Stored items

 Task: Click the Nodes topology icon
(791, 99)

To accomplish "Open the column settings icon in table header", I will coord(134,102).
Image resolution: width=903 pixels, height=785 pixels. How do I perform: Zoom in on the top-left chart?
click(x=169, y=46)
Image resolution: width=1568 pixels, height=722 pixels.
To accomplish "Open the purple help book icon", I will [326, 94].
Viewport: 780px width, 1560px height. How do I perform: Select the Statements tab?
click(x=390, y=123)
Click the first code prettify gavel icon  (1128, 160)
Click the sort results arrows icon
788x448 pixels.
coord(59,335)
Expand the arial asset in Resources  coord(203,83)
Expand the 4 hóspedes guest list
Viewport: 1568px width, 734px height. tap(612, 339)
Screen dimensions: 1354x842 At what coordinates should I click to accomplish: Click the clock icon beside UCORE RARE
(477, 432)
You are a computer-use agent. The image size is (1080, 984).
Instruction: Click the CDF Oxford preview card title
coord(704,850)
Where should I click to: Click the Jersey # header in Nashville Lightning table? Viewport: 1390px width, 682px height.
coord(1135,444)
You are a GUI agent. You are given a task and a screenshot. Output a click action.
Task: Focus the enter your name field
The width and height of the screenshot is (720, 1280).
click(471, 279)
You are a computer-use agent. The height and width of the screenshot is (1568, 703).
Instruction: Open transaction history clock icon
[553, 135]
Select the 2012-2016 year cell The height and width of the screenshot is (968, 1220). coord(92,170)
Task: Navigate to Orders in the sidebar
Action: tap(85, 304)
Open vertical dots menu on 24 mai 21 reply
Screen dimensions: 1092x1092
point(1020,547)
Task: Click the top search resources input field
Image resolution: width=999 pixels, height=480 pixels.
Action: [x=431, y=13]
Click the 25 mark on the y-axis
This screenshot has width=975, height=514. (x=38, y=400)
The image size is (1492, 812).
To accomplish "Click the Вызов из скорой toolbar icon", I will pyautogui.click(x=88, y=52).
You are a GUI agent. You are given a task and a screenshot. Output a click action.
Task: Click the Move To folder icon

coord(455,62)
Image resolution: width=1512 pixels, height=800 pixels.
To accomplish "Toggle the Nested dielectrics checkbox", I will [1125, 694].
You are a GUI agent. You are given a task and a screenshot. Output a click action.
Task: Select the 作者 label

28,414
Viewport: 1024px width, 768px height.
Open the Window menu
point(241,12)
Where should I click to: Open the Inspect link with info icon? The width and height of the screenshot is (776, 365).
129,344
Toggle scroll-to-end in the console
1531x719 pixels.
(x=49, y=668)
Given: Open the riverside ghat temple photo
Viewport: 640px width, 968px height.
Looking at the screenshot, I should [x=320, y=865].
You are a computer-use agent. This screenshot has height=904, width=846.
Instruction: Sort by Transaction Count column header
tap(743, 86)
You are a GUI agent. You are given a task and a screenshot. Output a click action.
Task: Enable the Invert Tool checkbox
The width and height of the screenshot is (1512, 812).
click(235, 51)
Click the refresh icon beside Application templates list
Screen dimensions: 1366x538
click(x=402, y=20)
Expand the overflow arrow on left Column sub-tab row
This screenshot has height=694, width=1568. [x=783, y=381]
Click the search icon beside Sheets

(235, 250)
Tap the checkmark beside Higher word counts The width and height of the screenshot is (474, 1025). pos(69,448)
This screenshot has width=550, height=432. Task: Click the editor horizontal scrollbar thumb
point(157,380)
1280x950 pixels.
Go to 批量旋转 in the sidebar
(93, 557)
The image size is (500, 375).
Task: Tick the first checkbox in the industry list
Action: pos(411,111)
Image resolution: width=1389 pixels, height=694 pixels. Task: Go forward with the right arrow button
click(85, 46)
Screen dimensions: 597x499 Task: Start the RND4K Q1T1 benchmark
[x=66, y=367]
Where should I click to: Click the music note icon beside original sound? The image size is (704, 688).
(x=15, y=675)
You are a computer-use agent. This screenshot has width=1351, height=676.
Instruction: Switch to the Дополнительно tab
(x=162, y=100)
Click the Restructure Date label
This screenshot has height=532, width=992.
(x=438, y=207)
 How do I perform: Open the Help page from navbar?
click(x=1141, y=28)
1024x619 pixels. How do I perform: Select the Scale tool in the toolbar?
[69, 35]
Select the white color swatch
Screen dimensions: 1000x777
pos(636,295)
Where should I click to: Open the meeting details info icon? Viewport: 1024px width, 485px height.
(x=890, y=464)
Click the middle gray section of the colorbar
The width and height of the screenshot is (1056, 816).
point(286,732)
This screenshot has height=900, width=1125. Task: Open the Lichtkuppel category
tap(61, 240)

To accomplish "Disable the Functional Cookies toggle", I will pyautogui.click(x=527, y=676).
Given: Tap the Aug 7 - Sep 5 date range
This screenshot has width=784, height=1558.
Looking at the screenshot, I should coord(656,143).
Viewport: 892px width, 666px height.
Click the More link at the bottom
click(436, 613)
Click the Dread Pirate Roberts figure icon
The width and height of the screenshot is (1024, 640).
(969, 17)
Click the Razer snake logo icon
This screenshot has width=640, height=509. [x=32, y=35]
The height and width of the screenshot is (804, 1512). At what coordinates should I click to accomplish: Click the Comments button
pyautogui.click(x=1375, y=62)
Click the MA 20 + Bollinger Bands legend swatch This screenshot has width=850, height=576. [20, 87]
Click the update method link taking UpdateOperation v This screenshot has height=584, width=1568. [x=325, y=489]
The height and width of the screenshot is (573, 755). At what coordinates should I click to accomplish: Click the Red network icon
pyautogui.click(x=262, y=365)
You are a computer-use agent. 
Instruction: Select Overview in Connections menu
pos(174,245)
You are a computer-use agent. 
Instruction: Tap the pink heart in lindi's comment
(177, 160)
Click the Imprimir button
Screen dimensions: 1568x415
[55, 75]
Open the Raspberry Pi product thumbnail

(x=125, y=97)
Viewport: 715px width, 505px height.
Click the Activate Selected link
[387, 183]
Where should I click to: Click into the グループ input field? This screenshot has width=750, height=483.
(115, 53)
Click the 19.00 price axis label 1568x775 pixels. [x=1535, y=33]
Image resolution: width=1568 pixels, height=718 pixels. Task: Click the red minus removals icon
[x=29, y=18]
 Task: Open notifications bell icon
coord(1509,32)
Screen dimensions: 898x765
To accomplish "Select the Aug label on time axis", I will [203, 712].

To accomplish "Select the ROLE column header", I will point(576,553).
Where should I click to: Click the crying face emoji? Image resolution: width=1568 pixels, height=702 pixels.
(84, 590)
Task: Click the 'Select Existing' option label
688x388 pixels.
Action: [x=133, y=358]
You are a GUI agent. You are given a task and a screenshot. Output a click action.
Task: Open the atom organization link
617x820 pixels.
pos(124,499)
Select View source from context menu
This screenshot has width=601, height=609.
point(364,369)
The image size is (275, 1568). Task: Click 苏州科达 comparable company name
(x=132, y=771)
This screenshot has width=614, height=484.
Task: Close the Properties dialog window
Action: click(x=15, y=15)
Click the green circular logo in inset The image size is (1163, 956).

#### Your instructions:
Transcribe all of the entries without altering anything.

#### Response for this exercise:
 Task: Click the Nodes topology icon
(791, 99)

To accomplish "Open the column settings icon in table header", I will coord(134,102).
Image resolution: width=903 pixels, height=785 pixels. How do I perform: Zoom in on the top-left chart?
click(x=169, y=46)
Image resolution: width=1568 pixels, height=722 pixels.
To accomplish "Open the purple help book icon", I will [326, 94].
Viewport: 780px width, 1560px height. How do I perform: Select the Statements tab?
click(x=390, y=123)
Click the first code prettify gavel icon  (1128, 160)
Click the sort results arrows icon
788x448 pixels.
coord(59,335)
Expand the arial asset in Resources  coord(203,83)
Expand the 4 hóspedes guest list
Viewport: 1568px width, 734px height. tap(612, 339)
Screen dimensions: 1354x842 At what coordinates should I click to accomplish: Click the clock icon beside UCORE RARE
(477, 432)
You are a computer-use agent. The image size is (1080, 984).
Instruction: Click the CDF Oxford preview card title
coord(704,850)
Where should I click to: Click the Jersey # header in Nashville Lightning table? Viewport: 1390px width, 682px height.
coord(1135,444)
You are a GUI agent. You are given a task and a screenshot. Output a click action.
Task: Focus the enter your name field
The width and height of the screenshot is (720, 1280).
click(471, 279)
You are a computer-use agent. The height and width of the screenshot is (1568, 703).
Instruction: Open transaction history clock icon
[553, 135]
Select the 2012-2016 year cell The height and width of the screenshot is (968, 1220). coord(92,170)
Task: Navigate to Orders in the sidebar
Action: tap(85, 304)
Open vertical dots menu on 24 mai 21 reply
Screen dimensions: 1092x1092
point(1020,547)
Task: Click the top search resources input field
Image resolution: width=999 pixels, height=480 pixels.
Action: [x=431, y=13]
Click the 25 mark on the y-axis
This screenshot has width=975, height=514. (x=38, y=400)
The image size is (1492, 812).
To accomplish "Click the Вызов из скорой toolbar icon", I will pyautogui.click(x=88, y=52).
You are a GUI agent. You are given a task and a screenshot. Output a click action.
Task: Click the Move To folder icon

coord(455,62)
Image resolution: width=1512 pixels, height=800 pixels.
To accomplish "Toggle the Nested dielectrics checkbox", I will [1125, 694].
You are a GUI agent. You are given a task and a screenshot. Output a click action.
Task: Select the 作者 label

28,414
Viewport: 1024px width, 768px height.
Open the Window menu
point(241,12)
Where should I click to: Open the Inspect link with info icon? The width and height of the screenshot is (776, 365).
129,344
Toggle scroll-to-end in the console
1531x719 pixels.
(x=49, y=668)
Given: Open the riverside ghat temple photo
Viewport: 640px width, 968px height.
Looking at the screenshot, I should [x=320, y=865].
You are a computer-use agent. This screenshot has height=904, width=846.
Instruction: Sort by Transaction Count column header
tap(743, 86)
You are a GUI agent. You are given a task and a screenshot. Output a click action.
Task: Enable the Invert Tool checkbox
The width and height of the screenshot is (1512, 812).
click(235, 51)
Click the refresh icon beside Application templates list
Screen dimensions: 1366x538
click(x=402, y=20)
Expand the overflow arrow on left Column sub-tab row
This screenshot has height=694, width=1568. [x=783, y=381]
Click the search icon beside Sheets

(235, 250)
Tap the checkmark beside Higher word counts The width and height of the screenshot is (474, 1025). pos(69,448)
This screenshot has width=550, height=432. Task: Click the editor horizontal scrollbar thumb
point(157,380)
1280x950 pixels.
Go to 批量旋转 in the sidebar
(93, 557)
The image size is (500, 375).
Task: Tick the first checkbox in the industry list
Action: pos(411,111)
Image resolution: width=1389 pixels, height=694 pixels. Task: Go forward with the right arrow button
click(85, 46)
Screen dimensions: 597x499 Task: Start the RND4K Q1T1 benchmark
[x=66, y=367]
Where should I click to: Click the music note icon beside original sound? The image size is (704, 688).
(x=15, y=675)
You are a computer-use agent. This screenshot has width=1351, height=676.
Instruction: Switch to the Дополнительно tab
(x=162, y=100)
Click the Restructure Date label
This screenshot has height=532, width=992.
(x=438, y=207)
 How do I perform: Open the Help page from navbar?
click(x=1141, y=28)
1024x619 pixels. How do I perform: Select the Scale tool in the toolbar?
[69, 35]
Select the white color swatch
Screen dimensions: 1000x777
pos(636,295)
Where should I click to: Open the meeting details info icon? Viewport: 1024px width, 485px height.
(x=890, y=464)
Click the middle gray section of the colorbar
The width and height of the screenshot is (1056, 816).
point(286,732)
This screenshot has height=900, width=1125. Task: Open the Lichtkuppel category
tap(61, 240)

To accomplish "Disable the Functional Cookies toggle", I will pyautogui.click(x=527, y=676).
Given: Tap the Aug 7 - Sep 5 date range
This screenshot has width=784, height=1558.
Looking at the screenshot, I should coord(656,143).
Viewport: 892px width, 666px height.
Click the More link at the bottom
click(436, 613)
Click the Dread Pirate Roberts figure icon
The width and height of the screenshot is (1024, 640).
(969, 17)
Click the Razer snake logo icon
This screenshot has width=640, height=509. [x=32, y=35]
The height and width of the screenshot is (804, 1512). At what coordinates should I click to accomplish: Click the Comments button
pyautogui.click(x=1375, y=62)
Click the MA 20 + Bollinger Bands legend swatch This screenshot has width=850, height=576. [20, 87]
Click the update method link taking UpdateOperation v This screenshot has height=584, width=1568. [x=325, y=489]
The height and width of the screenshot is (573, 755). At what coordinates should I click to accomplish: Click the Red network icon
pyautogui.click(x=262, y=365)
You are a computer-use agent. 
Instruction: Select Overview in Connections menu
pos(174,245)
You are a computer-use agent. 
Instruction: Tap the pink heart in lindi's comment
(177, 160)
Click the Imprimir button
Screen dimensions: 1568x415
[55, 75]
Open the Raspberry Pi product thumbnail

(x=125, y=97)
Viewport: 715px width, 505px height.
Click the Activate Selected link
[387, 183]
Where should I click to: Click into the グループ input field? This screenshot has width=750, height=483.
(115, 53)
Click the 19.00 price axis label 1568x775 pixels. [x=1535, y=33]
Image resolution: width=1568 pixels, height=718 pixels. Task: Click the red minus removals icon
[x=29, y=18]
 Task: Open notifications bell icon
coord(1509,32)
Screen dimensions: 898x765
To accomplish "Select the Aug label on time axis", I will [203, 712].

To accomplish "Select the ROLE column header", I will point(576,553).
Where should I click to: Click the crying face emoji? Image resolution: width=1568 pixels, height=702 pixels.
(84, 590)
Task: Click the 'Select Existing' option label
688x388 pixels.
Action: [x=133, y=358]
You are a GUI agent. You are given a task and a screenshot. Output a click action.
Task: Open the atom organization link
617x820 pixels.
pos(124,499)
Select View source from context menu
This screenshot has width=601, height=609.
point(364,369)
The image size is (275, 1568). Task: Click 苏州科达 comparable company name
(x=132, y=771)
This screenshot has width=614, height=484.
Task: Close the Properties dialog window
Action: click(x=15, y=15)
Click the green circular logo in inset The image size is (1163, 956).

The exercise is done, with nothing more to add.